屋外用コンセントには抜け防止のロック機能があり、プラグを左に半回転させるとロックを解除できます。
古いブロワーのゴムチューブを確認
古いブロワーからゴムチューブを取り外す際は、止めクリップを手で挟んで外します。ゴムホースは配管に密着しているため、手では外しにくい場合があります。
プライヤーなどの工具でゴムホースを掴むと、取り外しが簡単です。
ゴムチューブを接続し電源を入れる
新しいブロワーを設置する際は、ゴムチューブを配管に接続します。ゴムチューブを接続し、電源を接続して作業完了です。
ブロワーは4~6キログラムと重いため、落下に注意が必要です。
修理か交換に迷ったらプロに相談する
ブロワーが故障した場合、内部構造が複雑なため、原因の特定や修理は難しいです。
専門知識を持つ管理会社に相談しましょう。依頼すれば、安全で確実に問題が解決できます。
ブロワーの処分方法

ブロワーを購入した店舗やネットショップでは、故障品を無料で回収しています。
ホームセンターや大型電器店では、購入した店舗でのみ回収可能な場合が多く、持ち込みが必要です。回収方法や条件は事前に確認しておきましょう。
リサイクルセンター
ブロワーは小型家電に分類されますが、回収方法は自治体により異なります。地域のリサイクルセンターに問い合わせ、処分方法を確認しましょう。

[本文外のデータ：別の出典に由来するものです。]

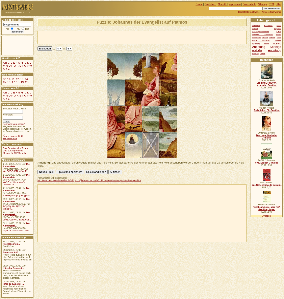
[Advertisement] (85, 37)
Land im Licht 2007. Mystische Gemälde (267, 84)
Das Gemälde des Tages (15, 148)
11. (13, 79)
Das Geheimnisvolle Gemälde (267, 185)
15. (4, 82)
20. (27, 82)
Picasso (278, 41)
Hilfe (278, 4)
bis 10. (7, 79)
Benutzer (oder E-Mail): (14, 108)
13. (22, 79)
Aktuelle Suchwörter (271, 12)
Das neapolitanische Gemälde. (266, 136)
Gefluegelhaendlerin (260, 32)
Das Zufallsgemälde (13, 150)
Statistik (222, 4)
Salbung (255, 54)
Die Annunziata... (16, 165)
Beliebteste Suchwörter (249, 12)
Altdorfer (257, 50)
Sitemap (262, 4)
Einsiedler (268, 26)
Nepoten (277, 29)
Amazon (266, 216)
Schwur (272, 38)
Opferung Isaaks (260, 44)
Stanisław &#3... (11, 252)
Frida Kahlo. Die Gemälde (267, 110)
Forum (199, 4)
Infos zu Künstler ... (13, 284)
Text (27, 29)
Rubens (277, 43)
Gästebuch (210, 4)
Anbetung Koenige (266, 46)
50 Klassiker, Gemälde (266, 163)
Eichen (265, 38)
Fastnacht (256, 26)
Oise (279, 31)
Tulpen (262, 54)
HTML (17, 29)
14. (26, 79)
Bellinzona (256, 38)
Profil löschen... (11, 244)
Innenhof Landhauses (262, 35)
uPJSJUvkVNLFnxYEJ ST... (17, 219)
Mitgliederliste (10, 138)
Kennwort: (8, 114)
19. (22, 82)
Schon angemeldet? (13, 136)
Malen (278, 35)
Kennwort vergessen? (14, 124)
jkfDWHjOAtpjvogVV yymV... (17, 195)
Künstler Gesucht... (13, 268)
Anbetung (274, 50)
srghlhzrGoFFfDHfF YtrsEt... (17, 230)
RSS (271, 4)
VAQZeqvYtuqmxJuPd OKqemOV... (14, 183)
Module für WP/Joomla (14, 153)
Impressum (235, 4)
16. (9, 82)
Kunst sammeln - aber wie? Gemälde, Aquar (266, 208)
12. (18, 79)
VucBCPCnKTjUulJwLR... (16, 171)
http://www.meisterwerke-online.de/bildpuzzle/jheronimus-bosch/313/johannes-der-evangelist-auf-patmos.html (89, 180)
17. (14, 82)
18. (18, 82)
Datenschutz (249, 4)
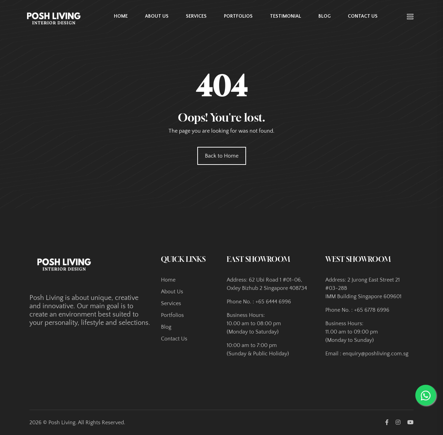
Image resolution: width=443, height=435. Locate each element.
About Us (157, 16)
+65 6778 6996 (371, 310)
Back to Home (221, 156)
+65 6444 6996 (273, 302)
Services (196, 16)
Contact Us (363, 16)
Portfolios (238, 16)
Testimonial (285, 16)
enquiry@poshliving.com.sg (375, 353)
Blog (324, 16)
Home (121, 16)
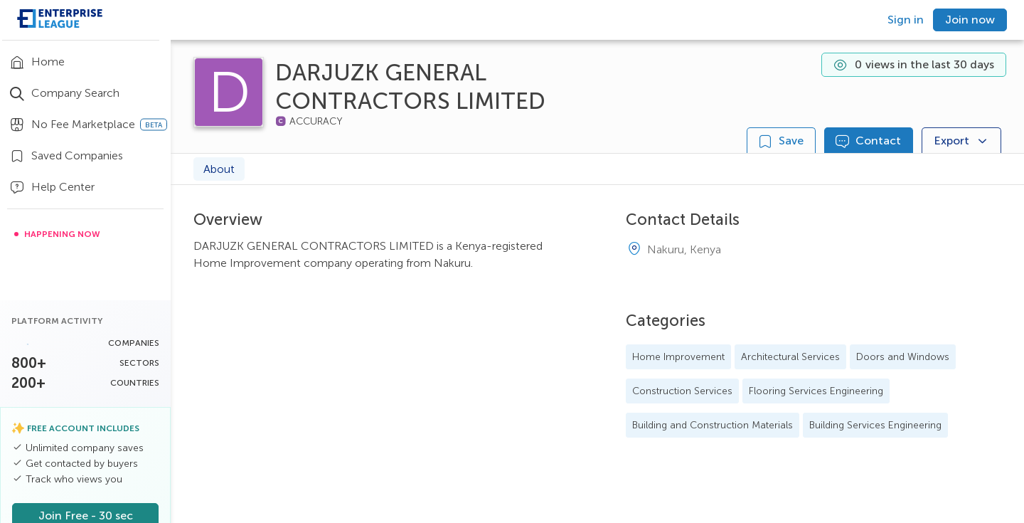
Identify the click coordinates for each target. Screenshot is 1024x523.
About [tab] (219, 169)
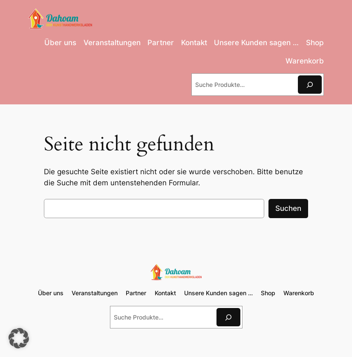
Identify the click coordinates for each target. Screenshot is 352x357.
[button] (19, 338)
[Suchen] (310, 84)
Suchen (288, 208)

処理方法や費用も地域差があるため、詳細はお住まいの役所で相談するのが安心です。
交換依頼した業者に引き取ってもらおう
ブロワー交換後は、管理業者に古いブロワーを引き取ってもらうと便利です。管理業者が古いブロワーを処分してくれるため、安心して任せられます。
まとめ

浄化槽の機能を保つには、ブロワーの定期的なメンテナンスが欠かせません。故障を放置すると処理性能が下がり、悪臭の発生や環境への影響につながります。
ブロワーは、定期的に点検・清掃することで寿命を延ばせます。浄化槽への負担を防ぐためにも、異常が見られた場合は速やかに修理または交換を行いましょう。